The data about miR-96 expression in PDAC are controversial. Several groups of authors reported about miR-96 expression fold increase in experiments with microarray [24, 32]. For example, Bloomston et al. measured an average 1.77-fold increase, when determining miR-96 levels in PDACs [24]. Kent et al. also demonstrated 2.7-fold upregulation of miR-96 in pancreatic cancer cell lines [32]. On the other hand, miR-96 has been shown to be frequently down-regulated in experiments, utilizing Northern blot or RT-qPCR [13, 15, 25, 31, 33]. Szafranszka et al. determined in their study a −4.35-fold decrease in tumor miR-96 expression, when normalizing to miR-24 [25]. Hong et al. as well as Feng et al. showed that miR-96, normalized to U6, was downregulated in PDAC samples up to −8-fold [31, 33]. With U6, miR-16 and combination of U6 + U91 respectively, we demonstrated a statistically significant mean −3.22-fold, −2.32-fold and −1.85-fold decrease in tumor tissue (p < 0.01, Table 4). However, expression analysis with the artificial spike and U91 alone yielded a statistically insignificant alteration in miR-96 expression in tumors in comparison with normal tissues (p > 0.05, Table 4).

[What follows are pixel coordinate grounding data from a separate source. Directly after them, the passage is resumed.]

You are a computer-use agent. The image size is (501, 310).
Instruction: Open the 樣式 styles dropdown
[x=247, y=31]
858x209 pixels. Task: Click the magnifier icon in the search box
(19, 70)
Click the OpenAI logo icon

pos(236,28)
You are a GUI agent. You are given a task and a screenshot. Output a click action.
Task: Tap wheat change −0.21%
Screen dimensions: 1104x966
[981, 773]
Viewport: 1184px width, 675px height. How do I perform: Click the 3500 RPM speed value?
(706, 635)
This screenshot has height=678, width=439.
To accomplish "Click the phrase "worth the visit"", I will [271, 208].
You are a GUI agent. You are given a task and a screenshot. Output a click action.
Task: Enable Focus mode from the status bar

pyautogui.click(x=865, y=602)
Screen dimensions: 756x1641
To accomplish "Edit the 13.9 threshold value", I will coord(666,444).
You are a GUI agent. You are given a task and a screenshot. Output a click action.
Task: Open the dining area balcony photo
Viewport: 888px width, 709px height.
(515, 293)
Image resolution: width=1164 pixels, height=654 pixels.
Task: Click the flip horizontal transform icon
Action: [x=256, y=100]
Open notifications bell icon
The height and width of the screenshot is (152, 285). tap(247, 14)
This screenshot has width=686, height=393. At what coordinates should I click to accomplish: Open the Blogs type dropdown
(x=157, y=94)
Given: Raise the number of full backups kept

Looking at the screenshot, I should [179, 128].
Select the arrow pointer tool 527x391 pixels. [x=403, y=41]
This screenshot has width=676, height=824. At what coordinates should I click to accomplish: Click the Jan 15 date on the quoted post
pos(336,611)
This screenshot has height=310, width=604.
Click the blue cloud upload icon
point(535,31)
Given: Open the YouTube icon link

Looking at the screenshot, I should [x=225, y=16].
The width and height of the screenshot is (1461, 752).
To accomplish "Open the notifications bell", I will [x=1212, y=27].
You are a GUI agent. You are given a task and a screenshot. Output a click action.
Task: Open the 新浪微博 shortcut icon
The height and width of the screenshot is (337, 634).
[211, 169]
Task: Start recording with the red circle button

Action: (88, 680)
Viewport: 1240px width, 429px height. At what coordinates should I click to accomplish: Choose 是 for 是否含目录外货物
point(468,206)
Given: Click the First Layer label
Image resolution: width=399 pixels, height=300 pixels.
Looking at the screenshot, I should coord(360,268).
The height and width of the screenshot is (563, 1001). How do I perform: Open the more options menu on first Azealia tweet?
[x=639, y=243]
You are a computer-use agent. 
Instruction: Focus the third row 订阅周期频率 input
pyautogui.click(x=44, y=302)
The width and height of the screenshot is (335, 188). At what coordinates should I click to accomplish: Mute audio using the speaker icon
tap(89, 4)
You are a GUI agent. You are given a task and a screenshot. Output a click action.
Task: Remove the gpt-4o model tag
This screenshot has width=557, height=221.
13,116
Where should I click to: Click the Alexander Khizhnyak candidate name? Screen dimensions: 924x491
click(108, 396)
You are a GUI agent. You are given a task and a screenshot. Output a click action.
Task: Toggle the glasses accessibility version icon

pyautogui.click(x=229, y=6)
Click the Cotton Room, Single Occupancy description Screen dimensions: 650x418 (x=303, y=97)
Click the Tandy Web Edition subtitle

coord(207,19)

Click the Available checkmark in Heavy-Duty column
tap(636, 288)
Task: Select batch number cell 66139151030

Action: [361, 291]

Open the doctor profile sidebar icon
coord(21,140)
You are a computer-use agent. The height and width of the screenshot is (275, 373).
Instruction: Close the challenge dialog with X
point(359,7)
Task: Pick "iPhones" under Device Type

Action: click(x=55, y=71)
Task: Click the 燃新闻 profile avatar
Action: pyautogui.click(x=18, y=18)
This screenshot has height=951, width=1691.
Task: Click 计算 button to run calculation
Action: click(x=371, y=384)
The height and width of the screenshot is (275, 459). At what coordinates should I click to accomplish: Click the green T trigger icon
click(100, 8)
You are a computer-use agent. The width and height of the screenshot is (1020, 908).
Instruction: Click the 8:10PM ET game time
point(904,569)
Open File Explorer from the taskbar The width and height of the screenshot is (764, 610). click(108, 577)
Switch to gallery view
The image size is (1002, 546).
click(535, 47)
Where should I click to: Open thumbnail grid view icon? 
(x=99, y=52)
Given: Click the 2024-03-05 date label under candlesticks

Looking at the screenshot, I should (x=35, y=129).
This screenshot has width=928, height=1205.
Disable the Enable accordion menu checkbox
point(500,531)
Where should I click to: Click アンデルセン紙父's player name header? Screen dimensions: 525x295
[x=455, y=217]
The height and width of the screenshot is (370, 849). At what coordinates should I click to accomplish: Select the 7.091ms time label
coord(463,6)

miRNA miR-148a expression is described to be down-regulated in PDAC due to promoter hypermethylation, which represents an early event in pancreatic carcinogenesis [15]. Bloomston et al. as well as Jamieson et al. measured an average −5.5-fold and −7.14-fold decrease respectively, when determining miR-148 expression with a microarray [24, 29]. In experiments, utilizing RT-qPCR, Szafranszka et al. demonstrated −6.15-fold decrease of miR-148a levels, with miR-24 as normalizer [25]. However, Ma et al. and Zhang et al., normalizing to U6, determined a respective −2.86-fold and −2.5-fold downregulation in PDAC samples [34, 35]. Hanoun et al. also reported about miR-148a down-regulation, using U6 like the endogenous control [15]. In our study, tumor miR-148a levels were −2.04-fold and −1.33-fold decreased with U6 and miR-16 as a normalizers, respectively (p < 0.01 and p < 0.05, Table 4). On the other hand, analysis of miR-148a expression, normalized to the alien spike, U91 and a combination of U6 and U91 did not determine statically significant differences in expression between cancerous and non-cancerous tissues (p > 0.05, Table 4).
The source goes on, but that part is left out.